** BEGIN **
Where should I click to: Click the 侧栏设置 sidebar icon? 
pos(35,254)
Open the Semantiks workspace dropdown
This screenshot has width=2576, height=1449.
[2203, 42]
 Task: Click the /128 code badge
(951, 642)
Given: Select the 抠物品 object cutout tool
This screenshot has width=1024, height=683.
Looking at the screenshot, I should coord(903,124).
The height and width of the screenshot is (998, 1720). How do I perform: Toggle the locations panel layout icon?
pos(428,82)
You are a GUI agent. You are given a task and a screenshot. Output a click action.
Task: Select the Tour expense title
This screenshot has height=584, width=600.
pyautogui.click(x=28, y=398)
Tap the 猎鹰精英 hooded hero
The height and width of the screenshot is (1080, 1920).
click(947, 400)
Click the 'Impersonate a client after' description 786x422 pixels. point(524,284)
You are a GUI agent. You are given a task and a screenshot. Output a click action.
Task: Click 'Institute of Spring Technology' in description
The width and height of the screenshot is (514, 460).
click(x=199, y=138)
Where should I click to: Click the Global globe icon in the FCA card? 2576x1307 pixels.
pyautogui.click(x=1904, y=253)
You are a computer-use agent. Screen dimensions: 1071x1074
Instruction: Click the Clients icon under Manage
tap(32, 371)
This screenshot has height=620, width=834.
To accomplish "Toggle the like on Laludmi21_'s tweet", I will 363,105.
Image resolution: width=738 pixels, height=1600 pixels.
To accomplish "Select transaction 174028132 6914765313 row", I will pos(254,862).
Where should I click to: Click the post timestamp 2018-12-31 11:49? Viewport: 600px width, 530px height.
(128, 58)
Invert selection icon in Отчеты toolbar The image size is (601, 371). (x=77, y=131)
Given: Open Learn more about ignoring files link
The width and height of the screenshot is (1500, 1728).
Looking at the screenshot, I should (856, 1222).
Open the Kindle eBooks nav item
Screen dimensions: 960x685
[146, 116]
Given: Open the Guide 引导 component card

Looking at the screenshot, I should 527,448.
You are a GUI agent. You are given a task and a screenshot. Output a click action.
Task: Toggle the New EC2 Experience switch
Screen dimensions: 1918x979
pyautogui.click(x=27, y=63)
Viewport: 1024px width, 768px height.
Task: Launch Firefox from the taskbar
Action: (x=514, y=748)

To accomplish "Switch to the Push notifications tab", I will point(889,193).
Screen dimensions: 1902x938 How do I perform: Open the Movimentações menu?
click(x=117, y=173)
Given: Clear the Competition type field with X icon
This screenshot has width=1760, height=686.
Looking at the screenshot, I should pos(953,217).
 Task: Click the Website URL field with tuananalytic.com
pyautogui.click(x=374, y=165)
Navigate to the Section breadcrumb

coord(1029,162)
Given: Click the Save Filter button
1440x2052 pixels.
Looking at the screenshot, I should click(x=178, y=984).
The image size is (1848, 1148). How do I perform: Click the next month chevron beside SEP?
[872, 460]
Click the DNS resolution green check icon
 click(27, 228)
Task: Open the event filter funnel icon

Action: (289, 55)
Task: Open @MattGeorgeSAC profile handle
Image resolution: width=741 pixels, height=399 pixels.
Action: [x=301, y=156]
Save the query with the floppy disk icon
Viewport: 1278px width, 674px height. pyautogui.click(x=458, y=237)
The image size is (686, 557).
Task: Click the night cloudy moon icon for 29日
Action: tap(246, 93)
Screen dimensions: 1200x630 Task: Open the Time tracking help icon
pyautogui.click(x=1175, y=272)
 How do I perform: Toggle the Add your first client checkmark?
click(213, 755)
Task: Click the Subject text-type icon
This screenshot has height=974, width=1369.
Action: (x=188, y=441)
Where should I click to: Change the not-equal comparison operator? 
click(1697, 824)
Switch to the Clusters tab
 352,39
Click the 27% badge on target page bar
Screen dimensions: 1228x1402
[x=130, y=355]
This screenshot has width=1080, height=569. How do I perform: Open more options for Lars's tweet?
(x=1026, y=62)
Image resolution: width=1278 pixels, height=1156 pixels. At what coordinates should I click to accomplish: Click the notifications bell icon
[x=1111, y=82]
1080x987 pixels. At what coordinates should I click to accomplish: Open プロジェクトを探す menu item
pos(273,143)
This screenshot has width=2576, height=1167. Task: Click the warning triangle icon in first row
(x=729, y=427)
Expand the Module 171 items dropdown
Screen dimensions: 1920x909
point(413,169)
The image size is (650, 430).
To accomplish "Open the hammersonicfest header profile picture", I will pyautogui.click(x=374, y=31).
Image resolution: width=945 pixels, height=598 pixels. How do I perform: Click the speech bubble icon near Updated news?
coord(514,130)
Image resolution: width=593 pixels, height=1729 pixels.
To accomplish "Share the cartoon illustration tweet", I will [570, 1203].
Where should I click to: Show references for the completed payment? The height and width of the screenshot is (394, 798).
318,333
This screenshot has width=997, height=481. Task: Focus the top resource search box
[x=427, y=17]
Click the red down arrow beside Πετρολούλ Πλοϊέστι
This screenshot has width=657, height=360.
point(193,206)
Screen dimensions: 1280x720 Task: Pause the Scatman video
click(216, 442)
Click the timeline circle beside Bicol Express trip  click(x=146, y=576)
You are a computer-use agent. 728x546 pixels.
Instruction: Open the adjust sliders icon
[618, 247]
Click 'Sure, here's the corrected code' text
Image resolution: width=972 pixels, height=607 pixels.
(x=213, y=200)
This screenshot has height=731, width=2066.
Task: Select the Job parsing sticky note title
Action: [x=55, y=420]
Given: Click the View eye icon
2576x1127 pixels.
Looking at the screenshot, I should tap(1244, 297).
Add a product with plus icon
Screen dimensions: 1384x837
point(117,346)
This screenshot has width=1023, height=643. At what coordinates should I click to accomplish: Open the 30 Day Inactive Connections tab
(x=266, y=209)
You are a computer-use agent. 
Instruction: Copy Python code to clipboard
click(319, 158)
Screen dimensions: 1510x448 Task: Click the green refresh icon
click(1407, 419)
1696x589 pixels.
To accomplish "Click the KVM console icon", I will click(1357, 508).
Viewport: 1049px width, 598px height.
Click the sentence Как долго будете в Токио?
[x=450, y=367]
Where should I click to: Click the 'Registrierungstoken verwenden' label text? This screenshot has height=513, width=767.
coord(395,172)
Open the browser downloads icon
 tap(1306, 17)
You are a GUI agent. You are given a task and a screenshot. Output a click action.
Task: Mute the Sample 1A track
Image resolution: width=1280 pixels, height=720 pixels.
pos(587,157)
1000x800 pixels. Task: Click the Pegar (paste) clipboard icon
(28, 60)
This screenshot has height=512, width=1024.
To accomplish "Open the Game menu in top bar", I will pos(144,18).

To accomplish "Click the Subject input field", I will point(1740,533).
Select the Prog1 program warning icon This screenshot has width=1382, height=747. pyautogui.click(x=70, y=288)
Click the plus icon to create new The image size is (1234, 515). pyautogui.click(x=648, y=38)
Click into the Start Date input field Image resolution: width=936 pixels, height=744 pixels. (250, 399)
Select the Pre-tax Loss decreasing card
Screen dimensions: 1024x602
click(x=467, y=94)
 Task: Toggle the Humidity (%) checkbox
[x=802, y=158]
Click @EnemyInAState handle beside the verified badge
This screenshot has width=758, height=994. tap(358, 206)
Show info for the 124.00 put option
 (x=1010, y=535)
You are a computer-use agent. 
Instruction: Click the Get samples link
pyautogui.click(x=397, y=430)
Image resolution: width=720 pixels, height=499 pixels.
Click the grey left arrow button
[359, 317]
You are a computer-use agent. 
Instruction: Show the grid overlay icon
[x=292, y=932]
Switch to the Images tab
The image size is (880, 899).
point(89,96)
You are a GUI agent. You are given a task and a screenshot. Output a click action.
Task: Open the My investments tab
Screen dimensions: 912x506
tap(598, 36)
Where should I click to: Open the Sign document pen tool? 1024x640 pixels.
** END **
* Task objective
Rewrite every entry above, replacing "GUI agent" with "interface assistant" and leaving everything else unchanged.

* Task response
Where should I click to: Click the 侧栏设置 sidebar icon? 
pos(35,254)
Open the Semantiks workspace dropdown
This screenshot has width=2576, height=1449.
[2203, 42]
 Task: Click the /128 code badge
(951, 642)
Given: Select the 抠物品 object cutout tool
This screenshot has width=1024, height=683.
Looking at the screenshot, I should coord(903,124).
The height and width of the screenshot is (998, 1720). How do I perform: Toggle the locations panel layout icon?
pos(428,82)
You are a interface assistant. You are given a task and a screenshot. Output a click action.
Task: Select the Tour expense title
This screenshot has height=584, width=600.
pyautogui.click(x=28, y=398)
Tap the 猎鹰精英 hooded hero
The height and width of the screenshot is (1080, 1920).
click(947, 400)
Click the 'Impersonate a client after' description 786x422 pixels. point(524,284)
You are a interface assistant. You are given a task and a screenshot. Output a click action.
Task: Click 'Institute of Spring Technology' in description
The width and height of the screenshot is (514, 460).
click(x=199, y=138)
Where should I click to: Click the Global globe icon in the FCA card? 2576x1307 pixels.
pyautogui.click(x=1904, y=253)
You are a computer-use agent. Screen dimensions: 1071x1074
Instruction: Click the Clients icon under Manage
tap(32, 371)
This screenshot has height=620, width=834.
To accomplish "Toggle the like on Laludmi21_'s tweet", I will 363,105.
Image resolution: width=738 pixels, height=1600 pixels.
To accomplish "Select transaction 174028132 6914765313 row", I will pos(254,862).
Where should I click to: Click the post timestamp 2018-12-31 11:49? Viewport: 600px width, 530px height.
(128, 58)
Invert selection icon in Отчеты toolbar The image size is (601, 371). (x=77, y=131)
Given: Open Learn more about ignoring files link
The width and height of the screenshot is (1500, 1728).
Looking at the screenshot, I should (856, 1222).
Open the Kindle eBooks nav item
Screen dimensions: 960x685
[146, 116]
Given: Open the Guide 引导 component card

Looking at the screenshot, I should 527,448.
You are a interface assistant. You are given a task and a screenshot. Output a click action.
Task: Toggle the New EC2 Experience switch
Screen dimensions: 1918x979
pyautogui.click(x=27, y=63)
Viewport: 1024px width, 768px height.
Task: Launch Firefox from the taskbar
Action: (x=514, y=748)

To accomplish "Switch to the Push notifications tab", I will point(889,193).
Screen dimensions: 1902x938 How do I perform: Open the Movimentações menu?
click(x=117, y=173)
Given: Clear the Competition type field with X icon
This screenshot has width=1760, height=686.
Looking at the screenshot, I should pos(953,217).
 Task: Click the Website URL field with tuananalytic.com
pyautogui.click(x=374, y=165)
Navigate to the Section breadcrumb

coord(1029,162)
Given: Click the Save Filter button
1440x2052 pixels.
Looking at the screenshot, I should click(x=178, y=984).
The image size is (1848, 1148). How do I perform: Click the next month chevron beside SEP?
[872, 460]
Click the DNS resolution green check icon
 click(27, 228)
Task: Open the event filter funnel icon

Action: (289, 55)
Task: Open @MattGeorgeSAC profile handle
Image resolution: width=741 pixels, height=399 pixels.
Action: [x=301, y=156]
Save the query with the floppy disk icon
Viewport: 1278px width, 674px height. pyautogui.click(x=458, y=237)
The image size is (686, 557).
Task: Click the night cloudy moon icon for 29日
Action: tap(246, 93)
Screen dimensions: 1200x630 Task: Open the Time tracking help icon
pyautogui.click(x=1175, y=272)
 How do I perform: Toggle the Add your first client checkmark?
click(213, 755)
Task: Click the Subject text-type icon
This screenshot has height=974, width=1369.
Action: (x=188, y=441)
Where should I click to: Change the not-equal comparison operator? 
click(1697, 824)
Switch to the Clusters tab
 352,39
Click the 27% badge on target page bar
Screen dimensions: 1228x1402
[x=130, y=355]
This screenshot has width=1080, height=569. How do I perform: Open more options for Lars's tweet?
(x=1026, y=62)
Image resolution: width=1278 pixels, height=1156 pixels. At what coordinates should I click to accomplish: Click the notifications bell icon
[x=1111, y=82]
1080x987 pixels. At what coordinates should I click to accomplish: Open プロジェクトを探す menu item
pos(273,143)
This screenshot has width=2576, height=1167. Task: Click the warning triangle icon in first row
(x=729, y=427)
Expand the Module 171 items dropdown
Screen dimensions: 1920x909
point(413,169)
The image size is (650, 430).
To accomplish "Open the hammersonicfest header profile picture", I will pyautogui.click(x=374, y=31).
Image resolution: width=945 pixels, height=598 pixels. How do I perform: Click the speech bubble icon near Updated news?
coord(514,130)
Image resolution: width=593 pixels, height=1729 pixels.
To accomplish "Share the cartoon illustration tweet", I will [570, 1203].
Where should I click to: Show references for the completed payment? The height and width of the screenshot is (394, 798).
318,333
This screenshot has width=997, height=481. Task: Focus the top resource search box
[x=427, y=17]
Click the red down arrow beside Πετρολούλ Πλοϊέστι
This screenshot has width=657, height=360.
point(193,206)
Screen dimensions: 1280x720 Task: Pause the Scatman video
click(216, 442)
Click the timeline circle beside Bicol Express trip  click(x=146, y=576)
You are a computer-use agent. 728x546 pixels.
Instruction: Open the adjust sliders icon
[618, 247]
Click 'Sure, here's the corrected code' text
Image resolution: width=972 pixels, height=607 pixels.
(x=213, y=200)
This screenshot has height=731, width=2066.
Task: Select the Job parsing sticky note title
Action: [x=55, y=420]
Given: Click the View eye icon
2576x1127 pixels.
Looking at the screenshot, I should tap(1244, 297).
Add a product with plus icon
Screen dimensions: 1384x837
point(117,346)
This screenshot has width=1023, height=643. At what coordinates should I click to accomplish: Open the 30 Day Inactive Connections tab
(x=266, y=209)
You are a computer-use agent. 
Instruction: Copy Python code to clipboard
click(319, 158)
Screen dimensions: 1510x448 Task: Click the green refresh icon
click(1407, 419)
1696x589 pixels.
To accomplish "Click the KVM console icon", I will click(1357, 508).
Viewport: 1049px width, 598px height.
Click the sentence Как долго будете в Токио?
[x=450, y=367]
Where should I click to: Click the 'Registrierungstoken verwenden' label text? This screenshot has height=513, width=767.
coord(395,172)
Open the browser downloads icon
 tap(1306, 17)
You are a interface assistant. You are given a task and a screenshot. Output a click action.
Task: Mute the Sample 1A track
Image resolution: width=1280 pixels, height=720 pixels.
pos(587,157)
1000x800 pixels. Task: Click the Pegar (paste) clipboard icon
(28, 60)
This screenshot has height=512, width=1024.
To accomplish "Open the Game menu in top bar", I will pos(144,18).

To accomplish "Click the Subject input field", I will point(1740,533).
Select the Prog1 program warning icon This screenshot has width=1382, height=747. pyautogui.click(x=70, y=288)
Click the plus icon to create new The image size is (1234, 515). pyautogui.click(x=648, y=38)
Click into the Start Date input field Image resolution: width=936 pixels, height=744 pixels. (250, 399)
Select the Pre-tax Loss decreasing card
Screen dimensions: 1024x602
click(x=467, y=94)
 Task: Toggle the Humidity (%) checkbox
[x=802, y=158]
Click @EnemyInAState handle beside the verified badge
This screenshot has width=758, height=994. tap(358, 206)
Show info for the 124.00 put option
 (x=1010, y=535)
You are a computer-use agent. 
Instruction: Click the Get samples link
pyautogui.click(x=397, y=430)
Image resolution: width=720 pixels, height=499 pixels.
Click the grey left arrow button
[359, 317]
You are a computer-use agent. 
Instruction: Show the grid overlay icon
[x=292, y=932]
Switch to the Images tab
The image size is (880, 899).
point(89,96)
You are a interface assistant. You are given a task and a screenshot. Output a click action.
Task: Open the My investments tab
Screen dimensions: 912x506
tap(598, 36)
Where should I click to: Open the Sign document pen tool? 1024x640 pixels.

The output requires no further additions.